A benefits cheat who conned thousands of pounds from local taxpayers has been jailed as a warning to others trying to cheat the system.
George Allan, 59, falsely claimed £21,227 in council tax benefit and income support over five years despite being employed full-time as a labourer on a building site.
Allan, whose address is given as South Avenue in Kidlington but lives in a caravan near Wolvercote, was jailed on Monday at Oxford Crown Court after admitting two counts of benefit fraud.
Sentencing Allan to eight months inside Judge David Morton Jack said: "This is clearly necessary as a deterrent to others who are minded to cheat the system."
The court was told Allan made false claims for five years starting in 2001.
Prosecuting, David Jones, said during that time Allan was earning up to £10,000 a year working between 36 and 45 hours a week.
When quizzed he claimed he thought it was fine to earn £200 a week without declaring employment to the benefits office, Mr Jones added.
Allan also claimed to send all the money to an ill daughter living in Newcastle.
Sophie Murray, defending, said Allan is now out of work due to a bad back and living on incapacity benefit.
She added: "He did not use the money he was receiving for a luxurious lifestyle. It was used in order to assist his daughter who was unable to work.
"Since he stopped sending money to his daughter there has been no contact from her.
"He still lives in a caravan in a field with no running water or electricity and doesn't appear to have benefited from the money."
Allan has been paying back £13 a week since being caught and will be 90-years-old by the time he has paid off the debt.
Judge Morton Jack said: "This is sadly a typical example of substantial benefit fraud.
"Your claims were false from the start. You knew exactly what you were doing which was implied in your guilty plea.
"This was a miserable and quite deliberate fraud of the public.

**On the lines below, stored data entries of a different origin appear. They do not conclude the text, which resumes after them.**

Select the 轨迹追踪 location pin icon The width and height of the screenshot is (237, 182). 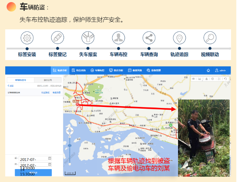[179, 37]
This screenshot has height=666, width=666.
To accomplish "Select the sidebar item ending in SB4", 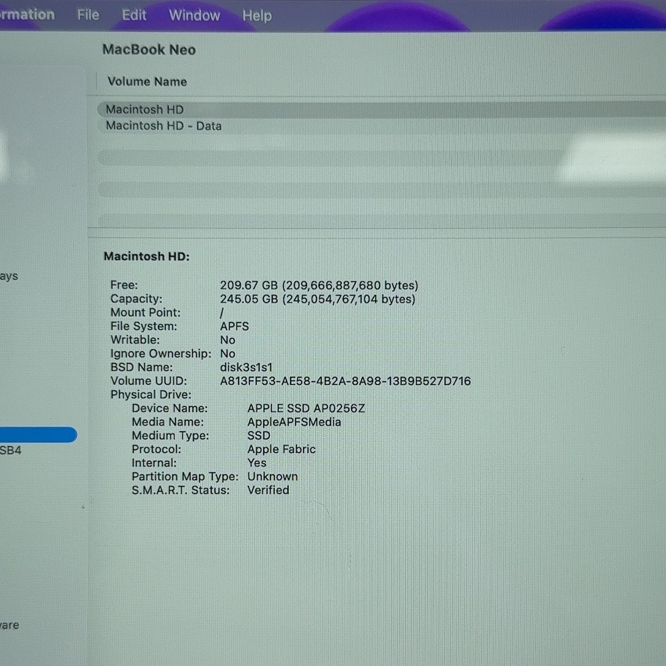I will pos(11,450).
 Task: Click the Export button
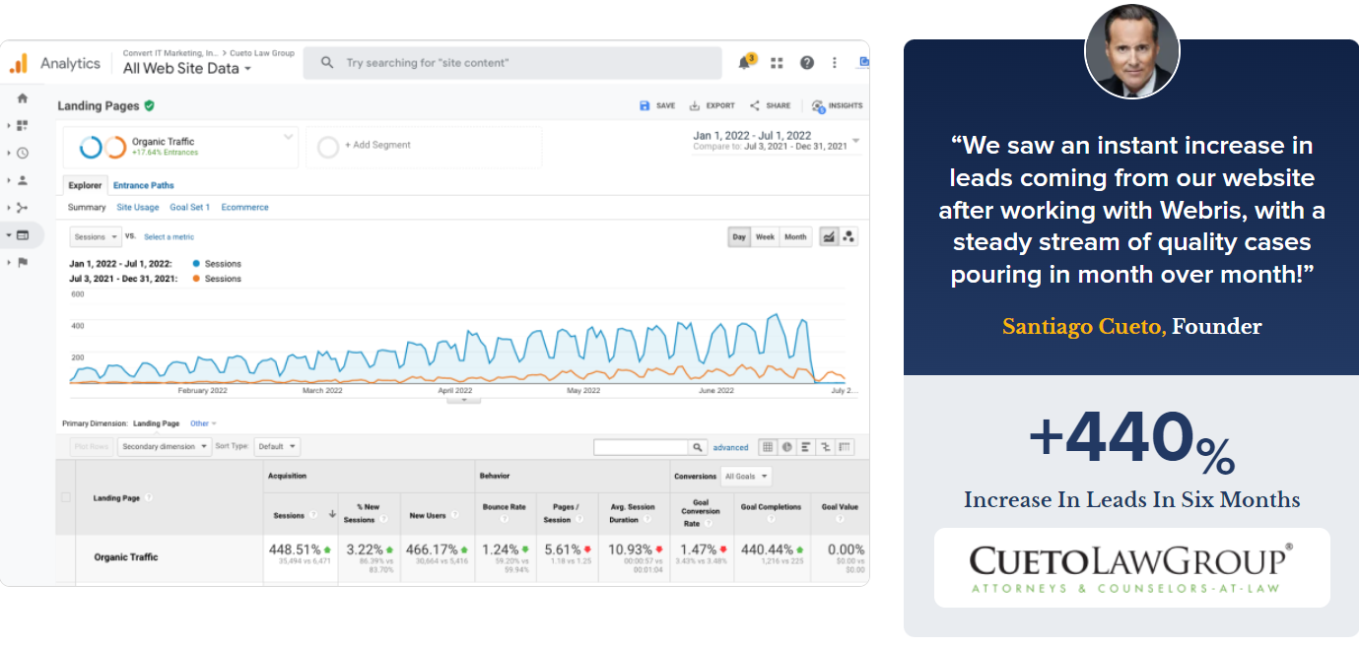pyautogui.click(x=712, y=105)
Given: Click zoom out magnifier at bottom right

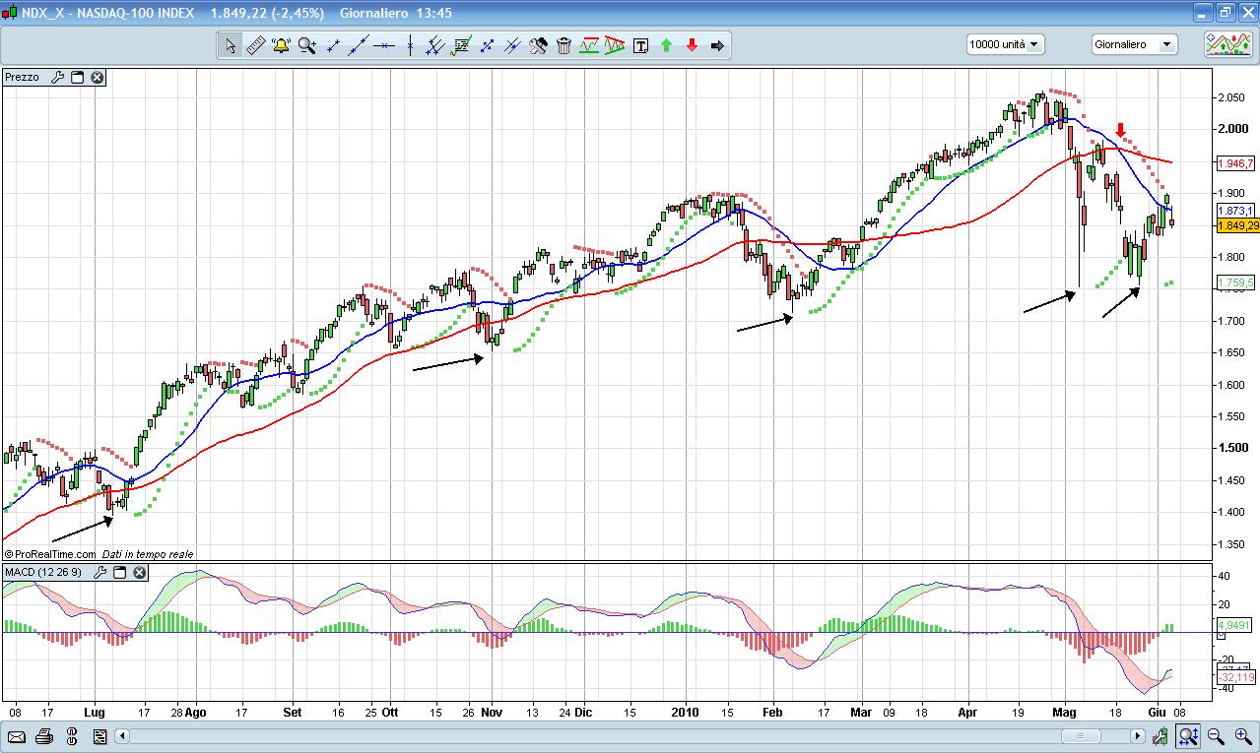Looking at the screenshot, I should point(1216,736).
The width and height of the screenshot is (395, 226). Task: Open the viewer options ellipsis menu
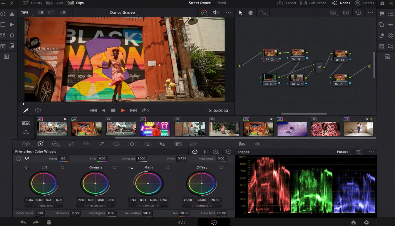pos(228,13)
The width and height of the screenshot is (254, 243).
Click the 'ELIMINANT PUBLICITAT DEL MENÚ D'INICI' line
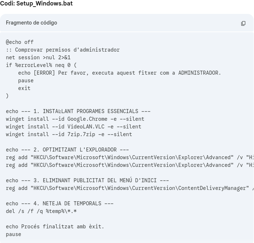point(87,180)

I do not believe you can have sent all the proceeds of your fraud to your daughter."
Allan was given eight months jail term for each count of benefit fraud to run concurrently with no extra charge for costs.
Carol Quainton, Investigations Manager at Oxford City Council, said: "We are pleased with the outcome of today's case.
"People who cheat the system are stealing from the tax payer and are restricting the amount of funds available to those who are in genuine need.
"We hope that the public are becoming more aware that we will take action and that if we are given false information or not told when their circumstances change, that they could be prosecuted.
"It means not only that they have to pay the money back but they would have a criminal record."